### [Aim of the exercise]
Return everything from the line containing "Given: Select the 3-4Y size row label" down to the end of the rows, reproducing each line verbatim. Leave the pictures out of your answer.

### [Record set]
======

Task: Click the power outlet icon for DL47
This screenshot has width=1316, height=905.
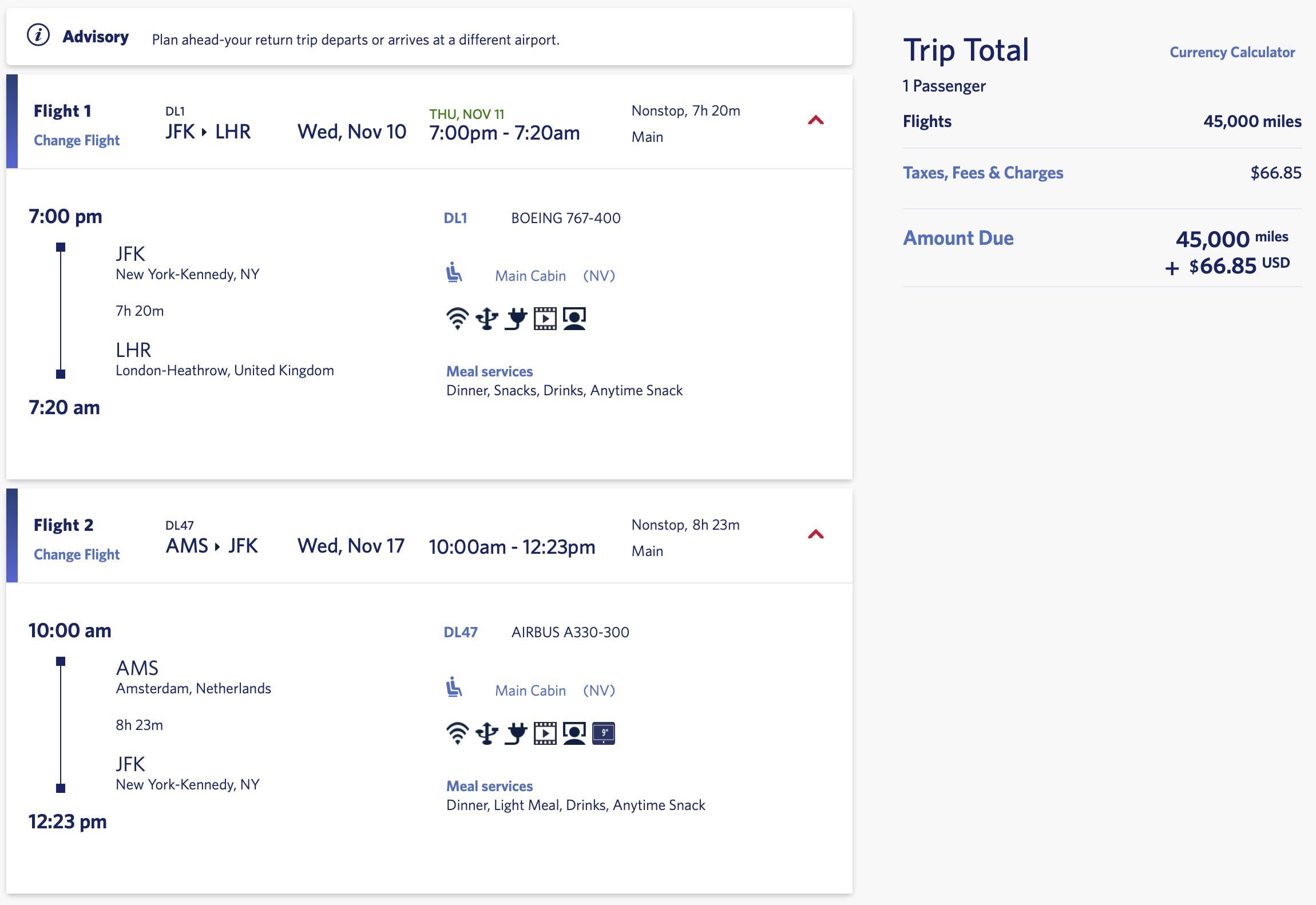Action: 516,733

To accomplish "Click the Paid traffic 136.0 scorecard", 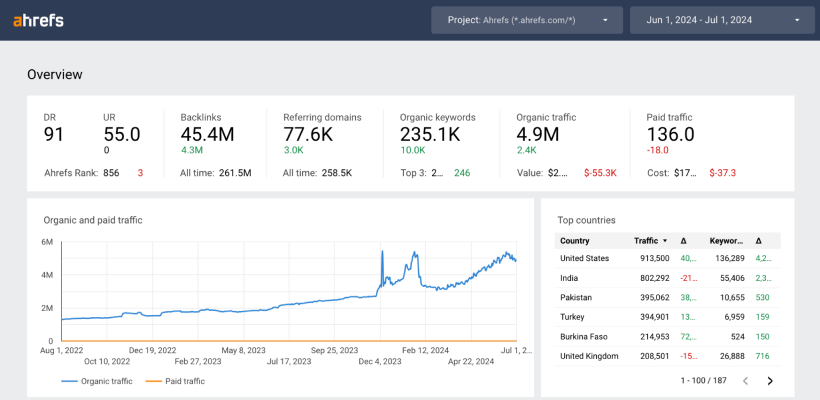I will (x=670, y=134).
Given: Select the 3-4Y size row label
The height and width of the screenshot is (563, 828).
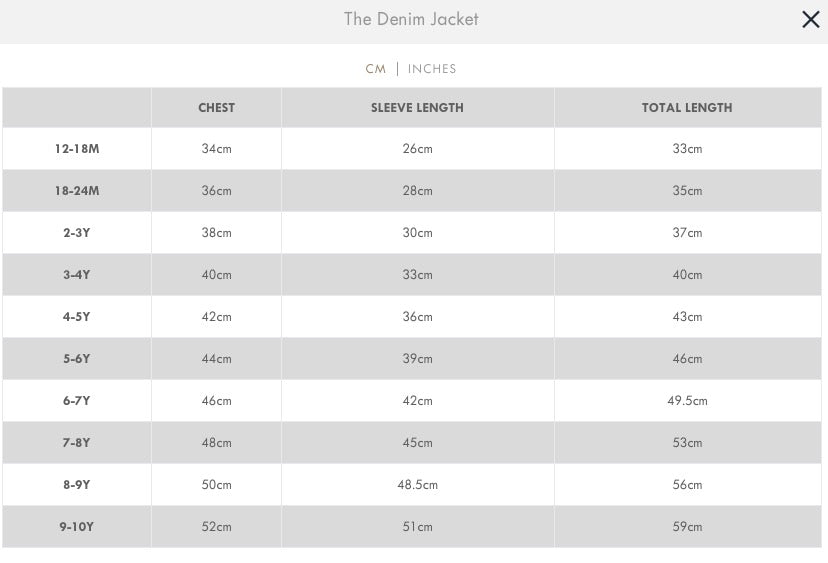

======

### [Correct response]
Given: Select the 3-4Y size row label
The height and width of the screenshot is (563, 828).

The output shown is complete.